____ Provided material

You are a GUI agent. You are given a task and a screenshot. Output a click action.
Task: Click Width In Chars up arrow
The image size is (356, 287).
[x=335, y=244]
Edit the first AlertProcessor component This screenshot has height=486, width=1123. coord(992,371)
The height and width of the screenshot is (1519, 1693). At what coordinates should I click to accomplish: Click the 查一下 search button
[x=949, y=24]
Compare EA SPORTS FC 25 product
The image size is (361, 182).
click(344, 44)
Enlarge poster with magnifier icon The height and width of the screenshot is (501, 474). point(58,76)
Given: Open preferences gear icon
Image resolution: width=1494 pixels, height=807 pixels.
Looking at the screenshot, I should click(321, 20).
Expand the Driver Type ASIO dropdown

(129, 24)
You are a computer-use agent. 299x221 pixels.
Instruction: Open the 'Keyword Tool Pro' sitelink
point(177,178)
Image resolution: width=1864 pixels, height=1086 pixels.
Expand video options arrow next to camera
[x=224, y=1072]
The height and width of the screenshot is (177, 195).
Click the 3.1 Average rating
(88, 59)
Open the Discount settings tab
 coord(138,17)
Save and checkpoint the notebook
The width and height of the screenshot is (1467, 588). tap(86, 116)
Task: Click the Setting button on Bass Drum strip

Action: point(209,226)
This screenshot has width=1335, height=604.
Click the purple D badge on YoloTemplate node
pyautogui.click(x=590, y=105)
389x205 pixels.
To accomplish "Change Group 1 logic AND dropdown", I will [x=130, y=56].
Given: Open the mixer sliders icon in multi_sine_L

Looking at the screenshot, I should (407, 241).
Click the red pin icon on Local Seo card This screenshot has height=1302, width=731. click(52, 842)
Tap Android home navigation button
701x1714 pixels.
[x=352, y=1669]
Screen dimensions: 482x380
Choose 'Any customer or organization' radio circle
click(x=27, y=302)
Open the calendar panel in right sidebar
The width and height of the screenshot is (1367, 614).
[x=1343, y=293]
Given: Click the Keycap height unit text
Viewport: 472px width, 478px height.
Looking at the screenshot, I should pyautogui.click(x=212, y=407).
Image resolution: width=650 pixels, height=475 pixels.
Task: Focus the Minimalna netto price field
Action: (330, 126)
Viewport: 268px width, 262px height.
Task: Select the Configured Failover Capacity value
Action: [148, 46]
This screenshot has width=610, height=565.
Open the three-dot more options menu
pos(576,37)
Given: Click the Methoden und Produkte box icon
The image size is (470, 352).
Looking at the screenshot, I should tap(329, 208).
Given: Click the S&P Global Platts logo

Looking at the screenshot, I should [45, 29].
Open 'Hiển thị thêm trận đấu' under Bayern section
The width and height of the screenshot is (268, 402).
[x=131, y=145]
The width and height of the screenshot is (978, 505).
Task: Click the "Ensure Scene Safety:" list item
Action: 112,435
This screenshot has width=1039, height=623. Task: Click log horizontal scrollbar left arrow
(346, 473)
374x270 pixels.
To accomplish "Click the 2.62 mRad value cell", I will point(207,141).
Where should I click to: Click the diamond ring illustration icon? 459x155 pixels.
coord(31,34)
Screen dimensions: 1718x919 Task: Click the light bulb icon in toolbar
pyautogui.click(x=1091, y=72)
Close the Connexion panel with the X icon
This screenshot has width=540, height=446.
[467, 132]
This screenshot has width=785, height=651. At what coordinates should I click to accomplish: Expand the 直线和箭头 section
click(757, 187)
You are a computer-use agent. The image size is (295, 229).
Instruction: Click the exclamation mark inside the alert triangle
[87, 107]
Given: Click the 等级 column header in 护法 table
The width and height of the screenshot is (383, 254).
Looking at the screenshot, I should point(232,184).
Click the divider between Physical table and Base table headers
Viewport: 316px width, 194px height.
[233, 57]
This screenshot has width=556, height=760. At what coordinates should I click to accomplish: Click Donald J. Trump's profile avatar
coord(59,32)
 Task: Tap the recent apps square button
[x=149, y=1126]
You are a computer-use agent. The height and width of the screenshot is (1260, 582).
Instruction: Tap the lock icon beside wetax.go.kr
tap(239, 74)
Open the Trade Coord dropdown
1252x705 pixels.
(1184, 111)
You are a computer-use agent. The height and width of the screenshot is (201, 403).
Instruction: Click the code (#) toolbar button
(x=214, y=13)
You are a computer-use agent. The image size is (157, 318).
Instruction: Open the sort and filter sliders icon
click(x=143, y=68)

________

• [Problem to solve]
Could you repeat all of the material above exactly?

• [Task solution]
You are a GUI agent. You are given a task and a screenshot. Output a click action.
Task: Click Width In Chars up arrow
The image size is (356, 287).
[x=335, y=244]
Edit the first AlertProcessor component This screenshot has height=486, width=1123. coord(992,371)
The height and width of the screenshot is (1519, 1693). At what coordinates should I click to accomplish: Click the 查一下 search button
[x=949, y=24]
Compare EA SPORTS FC 25 product
The image size is (361, 182).
click(344, 44)
Enlarge poster with magnifier icon The height and width of the screenshot is (501, 474). point(58,76)
Given: Open preferences gear icon
Image resolution: width=1494 pixels, height=807 pixels.
Looking at the screenshot, I should click(321, 20).
Expand the Driver Type ASIO dropdown

(129, 24)
You are a computer-use agent. 299x221 pixels.
Instruction: Open the 'Keyword Tool Pro' sitelink
point(177,178)
Image resolution: width=1864 pixels, height=1086 pixels.
Expand video options arrow next to camera
[x=224, y=1072]
The height and width of the screenshot is (177, 195).
Click the 3.1 Average rating
(88, 59)
Open the Discount settings tab
 coord(138,17)
Save and checkpoint the notebook
The width and height of the screenshot is (1467, 588). tap(86, 116)
Task: Click the Setting button on Bass Drum strip

Action: point(209,226)
This screenshot has width=1335, height=604.
Click the purple D badge on YoloTemplate node
pyautogui.click(x=590, y=105)
389x205 pixels.
To accomplish "Change Group 1 logic AND dropdown", I will [x=130, y=56].
Given: Open the mixer sliders icon in multi_sine_L

Looking at the screenshot, I should (407, 241).
Click the red pin icon on Local Seo card This screenshot has height=1302, width=731. click(52, 842)
Tap Android home navigation button
701x1714 pixels.
[x=352, y=1669]
Screen dimensions: 482x380
Choose 'Any customer or organization' radio circle
click(x=27, y=302)
Open the calendar panel in right sidebar
The width and height of the screenshot is (1367, 614).
[x=1343, y=293]
Given: Click the Keycap height unit text
Viewport: 472px width, 478px height.
Looking at the screenshot, I should pyautogui.click(x=212, y=407).
Image resolution: width=650 pixels, height=475 pixels.
Task: Focus the Minimalna netto price field
Action: (330, 126)
Viewport: 268px width, 262px height.
Task: Select the Configured Failover Capacity value
Action: [148, 46]
This screenshot has width=610, height=565.
Open the three-dot more options menu
pos(576,37)
Given: Click the Methoden und Produkte box icon
The image size is (470, 352).
Looking at the screenshot, I should tap(329, 208).
Given: Click the S&P Global Platts logo

Looking at the screenshot, I should [45, 29].
Open 'Hiển thị thêm trận đấu' under Bayern section
The width and height of the screenshot is (268, 402).
[x=131, y=145]
The width and height of the screenshot is (978, 505).
Task: Click the "Ensure Scene Safety:" list item
Action: 112,435
This screenshot has width=1039, height=623. Task: Click log horizontal scrollbar left arrow
(346, 473)
374x270 pixels.
To accomplish "Click the 2.62 mRad value cell", I will point(207,141).
Where should I click to: Click the diamond ring illustration icon? 459x155 pixels.
coord(31,34)
Screen dimensions: 1718x919 Task: Click the light bulb icon in toolbar
pyautogui.click(x=1091, y=72)
Close the Connexion panel with the X icon
This screenshot has width=540, height=446.
[467, 132]
This screenshot has width=785, height=651. At what coordinates should I click to accomplish: Expand the 直线和箭头 section
click(757, 187)
You are a computer-use agent. The image size is (295, 229).
Instruction: Click the exclamation mark inside the alert triangle
[87, 107]
Given: Click the 等级 column header in 护法 table
The width and height of the screenshot is (383, 254).
Looking at the screenshot, I should point(232,184).
Click the divider between Physical table and Base table headers
Viewport: 316px width, 194px height.
[233, 57]
This screenshot has width=556, height=760. At what coordinates should I click to accomplish: Click Donald J. Trump's profile avatar
coord(59,32)
 Task: Tap the recent apps square button
[x=149, y=1126]
You are a computer-use agent. The height and width of the screenshot is (1260, 582).
Instruction: Tap the lock icon beside wetax.go.kr
tap(239, 74)
Open the Trade Coord dropdown
1252x705 pixels.
(1184, 111)
You are a computer-use agent. The height and width of the screenshot is (201, 403).
Instruction: Click the code (#) toolbar button
(x=214, y=13)
You are a computer-use agent. The image size is (157, 318).
Instruction: Open the sort and filter sliders icon
click(x=143, y=68)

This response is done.